Medals awarded to three heroic military working dogs trained at Melton’s Defence Animal Centre have gone on public display in the town for the first time.
The Royal Army Veterinary Corps has loaned the PDSA Dickin Medals to exhibit as part of a display which opened this week at Melton Carnegie Museum.
The display also includes some video footage about the three dogs and an information panel giving some background on the Dickin Medal.
The medals, issued by the People’s Dispensary for Sick Animals (PDSA) are widely recognised as the animals’ Victoria Cross. They are awarded to animals displaying gallantry or devotion to duty while serving during military conflict.
The recipients of the medals on display include arms and explosive search dog Sasha, who died along with her handler, Lance Corporal Ken Rowe, in July 2008 when their patrol was ambushed on the way back from a routine search operation in Helmand Province, Afghanistan. Both had been due to return home the previous day but had stayed on to provide cover for their comrades. Sasha - a four-year-old Labrador Retriever - was awarded the Dickin Medal posthumously in May 2014 in recognition of her service.

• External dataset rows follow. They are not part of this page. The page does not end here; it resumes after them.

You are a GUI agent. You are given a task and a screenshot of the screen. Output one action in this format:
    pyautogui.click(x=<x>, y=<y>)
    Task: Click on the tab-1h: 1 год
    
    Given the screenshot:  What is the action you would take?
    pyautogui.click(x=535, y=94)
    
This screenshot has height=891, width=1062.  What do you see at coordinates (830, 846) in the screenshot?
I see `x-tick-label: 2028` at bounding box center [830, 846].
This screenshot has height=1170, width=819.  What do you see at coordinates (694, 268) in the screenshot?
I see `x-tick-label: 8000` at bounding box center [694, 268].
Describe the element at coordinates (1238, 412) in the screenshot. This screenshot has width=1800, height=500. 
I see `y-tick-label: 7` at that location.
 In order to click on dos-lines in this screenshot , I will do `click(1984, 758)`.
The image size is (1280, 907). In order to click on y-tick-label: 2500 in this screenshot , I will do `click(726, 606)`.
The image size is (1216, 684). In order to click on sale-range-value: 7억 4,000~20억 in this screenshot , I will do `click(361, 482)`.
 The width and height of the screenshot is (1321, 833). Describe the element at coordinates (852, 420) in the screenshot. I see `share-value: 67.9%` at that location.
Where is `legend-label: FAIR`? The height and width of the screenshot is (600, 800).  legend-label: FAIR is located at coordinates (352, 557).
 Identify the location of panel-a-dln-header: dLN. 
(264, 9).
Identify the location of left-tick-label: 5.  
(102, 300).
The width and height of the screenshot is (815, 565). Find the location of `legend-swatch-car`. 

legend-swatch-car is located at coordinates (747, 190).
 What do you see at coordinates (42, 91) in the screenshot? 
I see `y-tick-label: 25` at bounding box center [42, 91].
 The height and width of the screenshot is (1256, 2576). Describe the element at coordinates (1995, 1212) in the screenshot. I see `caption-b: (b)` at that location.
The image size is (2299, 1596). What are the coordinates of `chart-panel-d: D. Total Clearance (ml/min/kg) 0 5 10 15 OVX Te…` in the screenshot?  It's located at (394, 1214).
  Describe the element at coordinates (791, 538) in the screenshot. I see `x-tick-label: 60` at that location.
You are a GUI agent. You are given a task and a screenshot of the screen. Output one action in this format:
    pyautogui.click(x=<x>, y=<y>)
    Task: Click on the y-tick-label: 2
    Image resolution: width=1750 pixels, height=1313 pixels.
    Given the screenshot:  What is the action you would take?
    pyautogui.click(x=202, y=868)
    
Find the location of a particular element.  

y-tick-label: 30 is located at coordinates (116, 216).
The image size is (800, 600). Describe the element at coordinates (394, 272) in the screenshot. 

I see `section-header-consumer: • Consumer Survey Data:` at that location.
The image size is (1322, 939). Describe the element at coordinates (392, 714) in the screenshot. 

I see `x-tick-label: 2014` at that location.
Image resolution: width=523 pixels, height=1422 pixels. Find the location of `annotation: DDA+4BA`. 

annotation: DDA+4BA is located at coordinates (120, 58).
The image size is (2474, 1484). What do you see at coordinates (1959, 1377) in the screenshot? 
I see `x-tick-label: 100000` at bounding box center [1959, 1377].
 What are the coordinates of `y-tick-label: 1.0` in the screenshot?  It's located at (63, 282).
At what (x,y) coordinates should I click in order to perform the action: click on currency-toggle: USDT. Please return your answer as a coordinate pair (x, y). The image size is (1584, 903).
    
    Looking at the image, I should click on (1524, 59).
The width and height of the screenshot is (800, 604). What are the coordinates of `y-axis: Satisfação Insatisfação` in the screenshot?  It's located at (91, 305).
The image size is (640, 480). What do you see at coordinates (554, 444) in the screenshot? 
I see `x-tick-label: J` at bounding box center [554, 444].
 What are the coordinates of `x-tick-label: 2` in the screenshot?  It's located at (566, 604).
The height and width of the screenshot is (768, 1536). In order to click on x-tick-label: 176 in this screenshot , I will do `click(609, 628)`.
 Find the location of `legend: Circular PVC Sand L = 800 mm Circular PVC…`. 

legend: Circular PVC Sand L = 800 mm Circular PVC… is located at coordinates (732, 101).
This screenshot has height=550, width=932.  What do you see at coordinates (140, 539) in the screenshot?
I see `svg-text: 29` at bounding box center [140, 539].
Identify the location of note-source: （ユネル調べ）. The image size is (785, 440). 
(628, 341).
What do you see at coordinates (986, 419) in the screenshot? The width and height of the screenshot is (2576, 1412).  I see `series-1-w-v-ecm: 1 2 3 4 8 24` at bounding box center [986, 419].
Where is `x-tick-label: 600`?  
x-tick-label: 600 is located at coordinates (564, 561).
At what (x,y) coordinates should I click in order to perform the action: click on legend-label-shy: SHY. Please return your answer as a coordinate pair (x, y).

Also honoured with a medal posthumously in October 2012 - for saving countless lives - was bomb detection dog Theo who had a special bond with his handler, Lance Corporal Liam Tasker.
During their time in Afghanistan Theo found a record 14 bombs and weapons caches within five months - the most any arms and explosives search dog in Afghanistan has found to date.
Springer Spaniel cross Theo died of a seizure in March 2011 just hours after L Cpl Tasker was killed in a firefight while they were on a mission together.
The final Dickin Medal recipient is sniffer dog Treo who was deployed to Helmand Province in March 2008 to search for weapons and munitions concealed by the Taliban. Treo, who retired in August 2009, was awarded the medal in recognition of his life-saving work and devotion.
A County Hall spokesman said: “This is the first time the Dickin Medals have gone on public display in the county so it’s a real honour for the museum and we’re grateful to the RAVC for the loan of the items.”